MRI drug boosts chemotherapy says study

Wednesday 24 May 2006

A chemical used to enhance medical scans may also boost the potency of chemotherapy, scientists have suggested.

Mangafodipir is routinely given to patients before MRI scans, to help the scans highlight tissues and organs.

Now new research has found that it could also help chemotherapy drugs kill cancer cells while simultaneously protecting healthy ones.

The research was carried out by researchers at the Groupe hospitalier Cochin-Saint Vincent de Paul in Paris and is published in the Journal of the National Cancer Institute.

The study compared the performance of three chemotherapy drugs, paclitaxel, oxaliplatin, and 5-fluorouracil, with and without mangafodipir, on tumour cells and on healthy blood cells and also in rats with transplanted tumours.

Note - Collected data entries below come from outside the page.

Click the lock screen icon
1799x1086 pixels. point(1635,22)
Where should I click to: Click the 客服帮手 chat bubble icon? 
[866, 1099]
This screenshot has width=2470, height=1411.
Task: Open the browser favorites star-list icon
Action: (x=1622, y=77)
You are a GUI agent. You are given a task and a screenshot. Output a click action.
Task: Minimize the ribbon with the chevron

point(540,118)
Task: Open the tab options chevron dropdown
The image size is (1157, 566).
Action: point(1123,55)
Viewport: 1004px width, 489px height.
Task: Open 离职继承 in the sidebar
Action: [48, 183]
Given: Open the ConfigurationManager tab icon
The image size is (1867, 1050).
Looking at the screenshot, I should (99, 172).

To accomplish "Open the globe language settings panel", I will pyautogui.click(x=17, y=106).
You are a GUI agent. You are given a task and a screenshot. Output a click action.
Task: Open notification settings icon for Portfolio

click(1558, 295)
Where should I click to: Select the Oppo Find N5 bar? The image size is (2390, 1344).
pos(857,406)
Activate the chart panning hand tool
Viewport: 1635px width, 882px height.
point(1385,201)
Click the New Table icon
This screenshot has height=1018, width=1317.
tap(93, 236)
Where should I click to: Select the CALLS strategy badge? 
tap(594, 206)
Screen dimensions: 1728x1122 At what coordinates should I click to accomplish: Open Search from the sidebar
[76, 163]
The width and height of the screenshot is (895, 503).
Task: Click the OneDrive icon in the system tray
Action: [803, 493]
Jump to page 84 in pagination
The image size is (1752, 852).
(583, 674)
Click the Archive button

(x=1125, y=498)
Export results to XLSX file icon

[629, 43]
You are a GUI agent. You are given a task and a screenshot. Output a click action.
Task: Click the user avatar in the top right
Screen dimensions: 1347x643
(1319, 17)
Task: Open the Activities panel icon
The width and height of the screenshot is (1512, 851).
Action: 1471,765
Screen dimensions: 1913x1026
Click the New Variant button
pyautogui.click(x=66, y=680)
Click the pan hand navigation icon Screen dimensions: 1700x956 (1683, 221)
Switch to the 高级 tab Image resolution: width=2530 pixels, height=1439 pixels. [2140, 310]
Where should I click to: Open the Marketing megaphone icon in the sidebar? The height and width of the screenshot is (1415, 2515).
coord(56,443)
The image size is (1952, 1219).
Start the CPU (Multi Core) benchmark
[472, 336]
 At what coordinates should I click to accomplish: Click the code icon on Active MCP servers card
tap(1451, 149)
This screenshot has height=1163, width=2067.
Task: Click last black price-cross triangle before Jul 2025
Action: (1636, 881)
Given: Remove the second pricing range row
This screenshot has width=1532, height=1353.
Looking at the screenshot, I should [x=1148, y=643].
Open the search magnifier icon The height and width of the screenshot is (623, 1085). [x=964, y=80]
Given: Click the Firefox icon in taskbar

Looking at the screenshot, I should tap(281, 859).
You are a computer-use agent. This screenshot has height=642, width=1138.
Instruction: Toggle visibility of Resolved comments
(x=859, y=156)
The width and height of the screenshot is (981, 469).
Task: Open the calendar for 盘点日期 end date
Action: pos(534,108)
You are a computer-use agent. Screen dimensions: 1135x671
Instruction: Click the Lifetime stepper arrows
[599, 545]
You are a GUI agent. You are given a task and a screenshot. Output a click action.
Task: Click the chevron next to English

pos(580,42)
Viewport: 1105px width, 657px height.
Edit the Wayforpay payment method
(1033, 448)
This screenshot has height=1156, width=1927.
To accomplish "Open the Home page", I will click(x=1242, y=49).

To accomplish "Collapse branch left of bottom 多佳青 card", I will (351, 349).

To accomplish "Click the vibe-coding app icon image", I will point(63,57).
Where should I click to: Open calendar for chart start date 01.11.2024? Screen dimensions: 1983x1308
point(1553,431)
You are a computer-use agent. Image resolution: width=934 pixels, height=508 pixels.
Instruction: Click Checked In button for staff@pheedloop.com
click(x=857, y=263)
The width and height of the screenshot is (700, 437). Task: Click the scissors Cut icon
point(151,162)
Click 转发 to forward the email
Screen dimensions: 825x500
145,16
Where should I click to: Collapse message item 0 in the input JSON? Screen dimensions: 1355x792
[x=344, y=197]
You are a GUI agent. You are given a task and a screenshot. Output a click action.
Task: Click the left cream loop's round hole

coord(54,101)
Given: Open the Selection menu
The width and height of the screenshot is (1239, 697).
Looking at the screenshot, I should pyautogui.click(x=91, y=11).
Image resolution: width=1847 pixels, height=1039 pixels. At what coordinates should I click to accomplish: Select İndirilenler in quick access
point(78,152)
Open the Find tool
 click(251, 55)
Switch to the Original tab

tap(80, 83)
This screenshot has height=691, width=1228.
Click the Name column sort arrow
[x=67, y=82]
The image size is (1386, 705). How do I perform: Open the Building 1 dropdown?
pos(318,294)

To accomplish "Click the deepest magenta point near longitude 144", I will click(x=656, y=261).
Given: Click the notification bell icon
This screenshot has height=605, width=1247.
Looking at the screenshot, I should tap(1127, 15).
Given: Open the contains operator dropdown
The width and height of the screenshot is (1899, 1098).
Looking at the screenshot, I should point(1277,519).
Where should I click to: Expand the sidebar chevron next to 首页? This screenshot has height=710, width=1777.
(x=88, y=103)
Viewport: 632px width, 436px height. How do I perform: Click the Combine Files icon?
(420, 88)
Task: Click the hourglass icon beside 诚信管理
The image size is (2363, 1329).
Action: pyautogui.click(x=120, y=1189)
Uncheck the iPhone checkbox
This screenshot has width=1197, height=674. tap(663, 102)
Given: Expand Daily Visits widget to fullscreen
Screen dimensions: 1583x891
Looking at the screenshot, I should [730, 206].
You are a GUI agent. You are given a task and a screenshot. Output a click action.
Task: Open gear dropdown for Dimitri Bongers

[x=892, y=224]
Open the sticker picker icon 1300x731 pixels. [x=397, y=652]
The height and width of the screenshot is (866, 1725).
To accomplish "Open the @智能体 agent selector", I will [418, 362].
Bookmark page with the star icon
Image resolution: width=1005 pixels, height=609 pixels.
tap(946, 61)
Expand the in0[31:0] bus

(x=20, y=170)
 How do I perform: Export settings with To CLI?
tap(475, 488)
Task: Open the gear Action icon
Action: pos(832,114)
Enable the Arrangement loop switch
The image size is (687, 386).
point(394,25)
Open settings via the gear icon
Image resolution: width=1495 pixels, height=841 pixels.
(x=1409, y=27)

They found that mangafodipir prevented chemotherapy drugs from damaging white blood cells, and helped them kill cancer cells.

The team also found that rats undergoing chemotherapy were much more resistant to infection, suggesting that mangafodipir was protecting their immune system from damage.

In these rats, mangafodipir enhanced the effectiveness of chemotherapy, mimicking the results of the experiments on cells.

"Mangafodipir was developed in the early nineties and has a good track record in cancer diagnosis," said Cancer Research UK science information officer Henry Scowcroft.

"We welcome the discovery that this well-understood and tolerated chemical can increase the effectiveness of conventional chemotherapy.

"These exciting preliminary results now need to be followed up in further trials, to make sure that the chemical is as safe when used for treating cancers as it is for helping detect them."